Oireachtas Joint and Select Committees

Tuesday, 29 May 2018

Joint Oireachtas Committee on Education and Skills

Barriers to Education Facing Vulnerable Groups: Discussion

3:30 pm

Photo of Lynn RuaneLynn Ruane (Independent) | Oireachtas source

The Bill I have is being taken in the Seanad at the moment. I am going to have to leave after I pose my questions. Obviously, I will look back on the transcripts when we are writing the report. I apologise for the coming and going. I put forward this session but it is unfortunate that the legislation was put in today as well, and that will take me out for a few minutes. I apologise for that, but I have read all the transcripts. This is an area close to my heart.

One of my questions is for Mr. Nevin. The Chairman that said we have come a long way since 1963. My first inclination is to disagree with that. Many years of oppression were placed on a community who were basically deskilled and disempowered. The deficit is so big that it takes more than ethnicity and recognition to roll back the layers of oppression and that to which the latter has given rise for this particular group. Can Mr. Nevin talk a little more about what acknowledgement of that oppression would mean? Traveller children were in institutions that rejected them for so long. Consequently, a great deal of healing is required in terms of recognition of identity and the years of oppression that existed. Perhaps Mr. Nevin could talk a little more about that.

Mr. Dignam referred to a cross-departmental working group. That is a positive idea. Professor Lynch referred to the intersection of it all and how poverty is a common denominator.

Would Mr. Dignam see that working group representing all those groups across which poverty and disadvantage are common denominators rather than only considering care leavers? Would he also see it examining the commonality across all the groups in terms of barriers to education? He might address the way in which the working group might engage with the stakeholders?

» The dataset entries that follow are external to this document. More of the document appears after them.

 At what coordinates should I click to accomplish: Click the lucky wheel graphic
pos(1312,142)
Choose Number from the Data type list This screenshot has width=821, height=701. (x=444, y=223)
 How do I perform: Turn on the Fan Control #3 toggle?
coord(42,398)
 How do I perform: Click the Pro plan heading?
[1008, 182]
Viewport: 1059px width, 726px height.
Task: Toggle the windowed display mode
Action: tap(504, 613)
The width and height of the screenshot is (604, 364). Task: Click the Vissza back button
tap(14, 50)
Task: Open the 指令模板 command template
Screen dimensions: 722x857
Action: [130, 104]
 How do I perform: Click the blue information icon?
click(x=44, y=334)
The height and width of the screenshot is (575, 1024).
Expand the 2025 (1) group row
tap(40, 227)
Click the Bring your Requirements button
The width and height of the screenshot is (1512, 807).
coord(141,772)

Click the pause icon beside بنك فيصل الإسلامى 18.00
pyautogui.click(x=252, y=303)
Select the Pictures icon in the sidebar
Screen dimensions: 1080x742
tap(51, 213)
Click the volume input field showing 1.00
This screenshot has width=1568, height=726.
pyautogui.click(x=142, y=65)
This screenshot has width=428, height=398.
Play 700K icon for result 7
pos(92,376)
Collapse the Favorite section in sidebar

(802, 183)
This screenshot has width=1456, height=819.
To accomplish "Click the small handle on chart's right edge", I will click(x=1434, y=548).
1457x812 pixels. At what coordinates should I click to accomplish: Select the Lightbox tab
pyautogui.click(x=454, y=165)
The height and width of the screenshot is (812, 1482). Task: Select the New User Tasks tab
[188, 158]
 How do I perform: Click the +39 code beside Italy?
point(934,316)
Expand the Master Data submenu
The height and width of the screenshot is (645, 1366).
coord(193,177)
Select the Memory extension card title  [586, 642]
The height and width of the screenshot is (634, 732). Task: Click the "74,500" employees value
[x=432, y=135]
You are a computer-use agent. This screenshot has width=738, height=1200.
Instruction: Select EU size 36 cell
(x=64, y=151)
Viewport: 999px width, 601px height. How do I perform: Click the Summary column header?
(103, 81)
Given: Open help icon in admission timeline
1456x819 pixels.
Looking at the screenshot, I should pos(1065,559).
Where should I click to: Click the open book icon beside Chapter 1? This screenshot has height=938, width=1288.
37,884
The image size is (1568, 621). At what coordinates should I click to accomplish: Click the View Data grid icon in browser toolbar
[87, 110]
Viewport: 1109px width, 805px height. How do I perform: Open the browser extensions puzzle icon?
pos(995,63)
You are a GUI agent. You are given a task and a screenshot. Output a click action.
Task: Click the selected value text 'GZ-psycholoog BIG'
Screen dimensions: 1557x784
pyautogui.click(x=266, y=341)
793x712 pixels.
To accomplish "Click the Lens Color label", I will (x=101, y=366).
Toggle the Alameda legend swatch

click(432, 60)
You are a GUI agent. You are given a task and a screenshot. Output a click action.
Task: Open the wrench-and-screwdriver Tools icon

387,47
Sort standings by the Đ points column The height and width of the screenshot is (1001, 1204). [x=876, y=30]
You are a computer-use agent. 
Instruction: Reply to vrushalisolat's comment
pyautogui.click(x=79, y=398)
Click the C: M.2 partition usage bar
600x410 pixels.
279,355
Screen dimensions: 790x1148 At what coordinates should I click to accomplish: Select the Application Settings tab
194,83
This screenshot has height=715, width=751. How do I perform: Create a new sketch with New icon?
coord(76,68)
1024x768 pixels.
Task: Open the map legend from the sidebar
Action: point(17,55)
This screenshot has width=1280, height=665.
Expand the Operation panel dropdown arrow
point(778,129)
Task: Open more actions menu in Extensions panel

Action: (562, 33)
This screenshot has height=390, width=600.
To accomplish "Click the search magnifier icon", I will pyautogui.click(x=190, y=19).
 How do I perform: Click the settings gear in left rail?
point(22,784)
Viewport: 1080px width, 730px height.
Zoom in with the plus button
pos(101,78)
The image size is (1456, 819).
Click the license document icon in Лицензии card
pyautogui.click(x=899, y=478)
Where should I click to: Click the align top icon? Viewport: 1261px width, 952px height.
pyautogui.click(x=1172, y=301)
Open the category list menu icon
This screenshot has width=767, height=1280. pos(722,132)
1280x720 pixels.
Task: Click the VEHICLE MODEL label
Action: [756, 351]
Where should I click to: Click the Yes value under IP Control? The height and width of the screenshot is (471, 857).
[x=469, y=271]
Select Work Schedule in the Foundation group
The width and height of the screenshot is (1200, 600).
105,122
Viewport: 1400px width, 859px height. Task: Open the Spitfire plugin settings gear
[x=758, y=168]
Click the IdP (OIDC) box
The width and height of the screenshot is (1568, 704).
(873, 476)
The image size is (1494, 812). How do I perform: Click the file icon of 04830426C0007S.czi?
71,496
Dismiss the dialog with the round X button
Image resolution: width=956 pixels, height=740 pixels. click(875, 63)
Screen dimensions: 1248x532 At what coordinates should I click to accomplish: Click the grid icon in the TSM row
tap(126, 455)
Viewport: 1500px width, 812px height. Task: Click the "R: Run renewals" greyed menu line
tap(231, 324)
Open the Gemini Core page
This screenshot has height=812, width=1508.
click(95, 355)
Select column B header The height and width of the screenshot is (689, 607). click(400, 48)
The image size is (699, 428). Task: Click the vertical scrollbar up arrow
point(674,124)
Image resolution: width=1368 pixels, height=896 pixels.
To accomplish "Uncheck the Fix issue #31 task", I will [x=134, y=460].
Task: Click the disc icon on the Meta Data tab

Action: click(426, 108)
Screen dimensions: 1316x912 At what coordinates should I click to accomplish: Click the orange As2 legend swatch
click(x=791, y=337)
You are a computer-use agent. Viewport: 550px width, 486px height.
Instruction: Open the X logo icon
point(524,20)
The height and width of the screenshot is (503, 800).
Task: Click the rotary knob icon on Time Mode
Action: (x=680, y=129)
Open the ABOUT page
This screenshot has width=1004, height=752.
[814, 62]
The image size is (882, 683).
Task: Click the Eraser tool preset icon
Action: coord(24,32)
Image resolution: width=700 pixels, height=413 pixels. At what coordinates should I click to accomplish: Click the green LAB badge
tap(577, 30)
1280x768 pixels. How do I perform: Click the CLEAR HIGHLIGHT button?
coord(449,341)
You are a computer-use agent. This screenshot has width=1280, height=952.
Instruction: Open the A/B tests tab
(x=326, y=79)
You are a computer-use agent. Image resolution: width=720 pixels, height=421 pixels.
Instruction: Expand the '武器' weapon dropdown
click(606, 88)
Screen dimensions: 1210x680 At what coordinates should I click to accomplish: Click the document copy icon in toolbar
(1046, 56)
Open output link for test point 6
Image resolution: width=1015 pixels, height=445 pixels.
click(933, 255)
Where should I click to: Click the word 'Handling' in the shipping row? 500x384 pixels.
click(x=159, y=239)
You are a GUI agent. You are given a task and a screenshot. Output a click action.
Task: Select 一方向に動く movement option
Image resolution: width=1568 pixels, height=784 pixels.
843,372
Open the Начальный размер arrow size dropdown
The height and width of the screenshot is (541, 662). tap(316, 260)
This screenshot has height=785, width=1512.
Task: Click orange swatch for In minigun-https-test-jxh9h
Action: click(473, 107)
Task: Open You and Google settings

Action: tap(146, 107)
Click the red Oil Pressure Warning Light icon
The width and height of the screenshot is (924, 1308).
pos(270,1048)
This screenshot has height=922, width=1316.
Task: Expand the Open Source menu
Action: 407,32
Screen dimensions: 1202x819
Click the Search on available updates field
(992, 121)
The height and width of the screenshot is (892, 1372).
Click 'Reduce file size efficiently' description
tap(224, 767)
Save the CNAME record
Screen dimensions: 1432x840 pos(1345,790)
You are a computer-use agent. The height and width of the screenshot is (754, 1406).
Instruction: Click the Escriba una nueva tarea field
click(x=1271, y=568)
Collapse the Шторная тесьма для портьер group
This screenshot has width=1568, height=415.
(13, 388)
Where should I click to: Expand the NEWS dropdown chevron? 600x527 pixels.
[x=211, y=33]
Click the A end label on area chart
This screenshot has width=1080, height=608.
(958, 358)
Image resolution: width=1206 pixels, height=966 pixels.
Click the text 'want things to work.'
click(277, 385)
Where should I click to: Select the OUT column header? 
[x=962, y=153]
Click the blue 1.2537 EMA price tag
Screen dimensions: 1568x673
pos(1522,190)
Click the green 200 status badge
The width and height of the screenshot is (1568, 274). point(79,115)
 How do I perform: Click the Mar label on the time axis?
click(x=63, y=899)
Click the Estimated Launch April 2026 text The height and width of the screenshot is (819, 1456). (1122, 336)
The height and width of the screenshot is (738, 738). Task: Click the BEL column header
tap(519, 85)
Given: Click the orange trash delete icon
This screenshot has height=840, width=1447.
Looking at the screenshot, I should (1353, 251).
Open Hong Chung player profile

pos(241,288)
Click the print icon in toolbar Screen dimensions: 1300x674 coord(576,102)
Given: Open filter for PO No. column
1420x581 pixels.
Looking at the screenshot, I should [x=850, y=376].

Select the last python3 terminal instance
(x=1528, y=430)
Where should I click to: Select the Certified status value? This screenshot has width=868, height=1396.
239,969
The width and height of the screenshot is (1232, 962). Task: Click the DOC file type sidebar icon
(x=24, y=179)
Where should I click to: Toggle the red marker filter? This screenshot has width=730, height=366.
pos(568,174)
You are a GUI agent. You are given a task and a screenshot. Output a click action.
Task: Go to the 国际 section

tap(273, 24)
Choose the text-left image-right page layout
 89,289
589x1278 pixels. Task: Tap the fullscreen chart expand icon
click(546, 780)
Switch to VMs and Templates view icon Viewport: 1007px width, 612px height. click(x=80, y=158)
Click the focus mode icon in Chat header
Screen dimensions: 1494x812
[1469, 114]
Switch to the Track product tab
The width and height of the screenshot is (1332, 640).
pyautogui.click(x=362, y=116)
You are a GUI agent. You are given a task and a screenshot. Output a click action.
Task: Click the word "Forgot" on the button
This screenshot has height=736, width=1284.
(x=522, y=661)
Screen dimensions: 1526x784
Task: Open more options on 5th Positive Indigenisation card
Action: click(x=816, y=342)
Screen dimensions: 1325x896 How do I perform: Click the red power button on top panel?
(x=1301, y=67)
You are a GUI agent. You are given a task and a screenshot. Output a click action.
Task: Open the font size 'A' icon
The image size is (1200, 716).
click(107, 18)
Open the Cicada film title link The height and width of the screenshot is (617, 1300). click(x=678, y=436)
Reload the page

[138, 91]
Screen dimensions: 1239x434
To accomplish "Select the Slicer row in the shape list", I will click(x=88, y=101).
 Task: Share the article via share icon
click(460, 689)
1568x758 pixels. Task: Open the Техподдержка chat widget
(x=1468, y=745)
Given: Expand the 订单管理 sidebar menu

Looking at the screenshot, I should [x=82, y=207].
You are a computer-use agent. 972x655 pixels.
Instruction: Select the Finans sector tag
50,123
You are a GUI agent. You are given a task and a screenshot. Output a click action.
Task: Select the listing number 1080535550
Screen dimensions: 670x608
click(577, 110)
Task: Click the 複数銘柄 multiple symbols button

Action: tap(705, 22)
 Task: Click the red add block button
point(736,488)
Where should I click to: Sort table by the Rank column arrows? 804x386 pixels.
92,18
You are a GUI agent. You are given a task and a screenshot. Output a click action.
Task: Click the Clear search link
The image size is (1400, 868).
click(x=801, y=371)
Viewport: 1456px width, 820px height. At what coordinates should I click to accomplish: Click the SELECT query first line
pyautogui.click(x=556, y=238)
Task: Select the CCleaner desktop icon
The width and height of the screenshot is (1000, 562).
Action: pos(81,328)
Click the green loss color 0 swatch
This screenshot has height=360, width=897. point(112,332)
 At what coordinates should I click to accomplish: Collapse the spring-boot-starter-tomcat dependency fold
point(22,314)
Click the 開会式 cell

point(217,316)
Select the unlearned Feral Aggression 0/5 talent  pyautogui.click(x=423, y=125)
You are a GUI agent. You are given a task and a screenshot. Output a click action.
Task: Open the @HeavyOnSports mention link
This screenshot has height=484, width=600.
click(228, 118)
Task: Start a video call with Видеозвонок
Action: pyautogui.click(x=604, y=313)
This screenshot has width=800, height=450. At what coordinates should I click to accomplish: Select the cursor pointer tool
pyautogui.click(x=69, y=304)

I do not believe Professor Lynch has ever said anything with which I have disagreed. A sentence in her submission reads, "There is a need for a systematic review and regulation of the private for-profit education market in Ireland at all levels of education." If there was reform in that area, I would be eager to know what it would look like. How do we tackle the issue of advantage? When I was elected to the Seanad, my wages increased and straight away I paid for advantage for my daughter in that I paid for her to have grinds, which I would not have been able to afford a few years ago. I went from being a lone parent in poverty to using the advantage and cultural capital I had gained. I was very aware that her classmates in school would not have that advantage. My 11 year old daughter, who is much younger, will never face the barriers her older sister had to face. How do we tackle that issue? Is the private not-for-profit education market an area in which we might begin to tackle that issue? I have to leave briefly as I have to second a measure in the Seanad but I will read all the contributions, and I will be back later.